Hehe... just starting out on game theory myself at the LSE... but it seems the kind Mr. Il's best response function would make for an interesting thought! Which is the more credible threat... that he has the nukes... or that he'd be crazy enough to use them?

Yes, Vinayak, I agree. The interesting aspect of the problem is to discern Kim's valuations of the various outcomes! The task of finding "equilibrium" strategies is secondary at best and provides little insight. The West tends to focus on elaborate strategies that involve bluffs or cheap talk. "Abide by this agreement or else!" But we don't back up those threats. So anyone playing against us knows not to believe what we *pretend* will be our valuation function or best response function. Economics and game theory offer almost nothing in this context. Insight about your opponent's beliefs and pysche, knowledge of how real human beings behave (the type of knowledge economists rarely possess) is decisive here.
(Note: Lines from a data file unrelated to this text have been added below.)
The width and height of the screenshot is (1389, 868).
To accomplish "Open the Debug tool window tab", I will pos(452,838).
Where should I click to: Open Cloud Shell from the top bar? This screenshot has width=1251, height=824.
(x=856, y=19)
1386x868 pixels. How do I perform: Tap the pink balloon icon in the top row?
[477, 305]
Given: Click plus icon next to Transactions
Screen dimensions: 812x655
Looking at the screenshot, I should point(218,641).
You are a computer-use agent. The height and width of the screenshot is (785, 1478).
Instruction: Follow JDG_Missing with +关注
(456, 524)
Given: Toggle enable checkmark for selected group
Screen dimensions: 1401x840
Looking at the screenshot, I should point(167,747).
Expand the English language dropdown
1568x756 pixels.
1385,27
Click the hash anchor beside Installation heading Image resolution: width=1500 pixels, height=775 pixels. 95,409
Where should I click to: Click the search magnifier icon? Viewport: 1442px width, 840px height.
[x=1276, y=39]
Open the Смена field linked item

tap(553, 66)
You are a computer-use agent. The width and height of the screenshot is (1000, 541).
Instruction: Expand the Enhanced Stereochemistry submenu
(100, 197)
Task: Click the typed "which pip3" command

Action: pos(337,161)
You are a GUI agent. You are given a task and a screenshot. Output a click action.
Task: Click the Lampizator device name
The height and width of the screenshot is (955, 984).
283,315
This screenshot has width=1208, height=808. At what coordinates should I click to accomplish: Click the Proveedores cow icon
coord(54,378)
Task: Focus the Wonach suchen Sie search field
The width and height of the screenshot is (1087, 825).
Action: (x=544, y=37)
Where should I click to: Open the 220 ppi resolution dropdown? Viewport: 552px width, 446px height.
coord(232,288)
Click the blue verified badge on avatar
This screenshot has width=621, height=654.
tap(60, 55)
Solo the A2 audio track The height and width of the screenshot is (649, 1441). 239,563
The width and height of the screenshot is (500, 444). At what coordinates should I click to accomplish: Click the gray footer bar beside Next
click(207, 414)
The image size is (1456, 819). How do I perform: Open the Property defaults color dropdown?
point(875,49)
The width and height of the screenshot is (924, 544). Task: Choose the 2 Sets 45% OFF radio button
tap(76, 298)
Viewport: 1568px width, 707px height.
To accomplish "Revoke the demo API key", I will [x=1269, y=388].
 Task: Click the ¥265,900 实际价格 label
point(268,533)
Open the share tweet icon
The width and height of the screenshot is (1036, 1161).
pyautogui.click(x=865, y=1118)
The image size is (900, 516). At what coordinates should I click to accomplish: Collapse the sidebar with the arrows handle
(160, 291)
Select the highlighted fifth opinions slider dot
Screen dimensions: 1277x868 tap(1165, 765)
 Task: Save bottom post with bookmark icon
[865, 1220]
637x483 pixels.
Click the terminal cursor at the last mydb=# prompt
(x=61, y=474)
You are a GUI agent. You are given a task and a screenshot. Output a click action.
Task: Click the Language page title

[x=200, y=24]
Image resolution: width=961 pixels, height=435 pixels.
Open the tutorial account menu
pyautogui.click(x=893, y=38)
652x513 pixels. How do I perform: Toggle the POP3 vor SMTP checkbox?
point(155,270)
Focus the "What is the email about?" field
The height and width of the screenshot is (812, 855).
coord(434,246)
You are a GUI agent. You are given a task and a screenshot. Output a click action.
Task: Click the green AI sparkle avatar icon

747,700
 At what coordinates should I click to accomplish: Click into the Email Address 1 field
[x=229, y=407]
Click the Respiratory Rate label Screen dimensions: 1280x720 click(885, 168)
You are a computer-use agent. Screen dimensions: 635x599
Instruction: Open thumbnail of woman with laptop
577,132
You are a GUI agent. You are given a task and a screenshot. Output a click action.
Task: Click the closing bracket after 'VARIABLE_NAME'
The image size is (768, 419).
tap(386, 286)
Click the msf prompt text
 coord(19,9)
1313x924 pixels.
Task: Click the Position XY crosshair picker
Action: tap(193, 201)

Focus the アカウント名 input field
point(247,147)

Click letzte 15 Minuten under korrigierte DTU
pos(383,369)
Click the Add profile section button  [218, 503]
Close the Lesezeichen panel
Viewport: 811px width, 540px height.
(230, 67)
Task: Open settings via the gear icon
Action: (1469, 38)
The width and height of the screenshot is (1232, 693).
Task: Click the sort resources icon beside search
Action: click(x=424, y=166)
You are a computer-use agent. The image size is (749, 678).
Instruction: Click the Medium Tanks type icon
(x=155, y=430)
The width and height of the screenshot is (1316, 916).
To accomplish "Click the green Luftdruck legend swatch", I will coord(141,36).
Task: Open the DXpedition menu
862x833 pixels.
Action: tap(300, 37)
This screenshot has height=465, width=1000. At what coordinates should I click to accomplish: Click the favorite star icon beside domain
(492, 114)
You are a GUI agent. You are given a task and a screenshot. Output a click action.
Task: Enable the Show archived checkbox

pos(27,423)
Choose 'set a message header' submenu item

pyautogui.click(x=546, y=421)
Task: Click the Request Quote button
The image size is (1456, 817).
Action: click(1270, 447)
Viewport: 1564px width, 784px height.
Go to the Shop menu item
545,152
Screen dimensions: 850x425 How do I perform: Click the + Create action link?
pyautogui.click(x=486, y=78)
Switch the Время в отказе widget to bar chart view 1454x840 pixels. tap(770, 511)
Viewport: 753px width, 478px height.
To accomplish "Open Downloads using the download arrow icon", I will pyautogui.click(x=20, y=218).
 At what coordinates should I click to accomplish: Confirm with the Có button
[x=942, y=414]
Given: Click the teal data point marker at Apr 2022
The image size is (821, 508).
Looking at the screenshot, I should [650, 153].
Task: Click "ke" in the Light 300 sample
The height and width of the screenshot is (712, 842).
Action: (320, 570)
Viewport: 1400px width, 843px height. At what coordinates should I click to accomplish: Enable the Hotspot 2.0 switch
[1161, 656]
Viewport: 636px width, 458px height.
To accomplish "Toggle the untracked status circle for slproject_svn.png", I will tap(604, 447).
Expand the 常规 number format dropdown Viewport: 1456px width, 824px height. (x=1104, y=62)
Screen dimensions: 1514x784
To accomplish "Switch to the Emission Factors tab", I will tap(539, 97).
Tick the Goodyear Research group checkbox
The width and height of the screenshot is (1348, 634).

Hope you enjoy game theory! It's a lot of fun.

I cannot agree more! Since Im in the summer school course, we have three hour lectures every day, so we're covering stuff at a really fast pace. But each time I stop to think, it just seems like game theory can be a completely useless tool if we leave our analysis of the opponent to chance. Everything from the prisoner's dilemma straight until perfect bayesian nash equilibriums... they all depend upon this one factor that we NEVER seem to think about enough.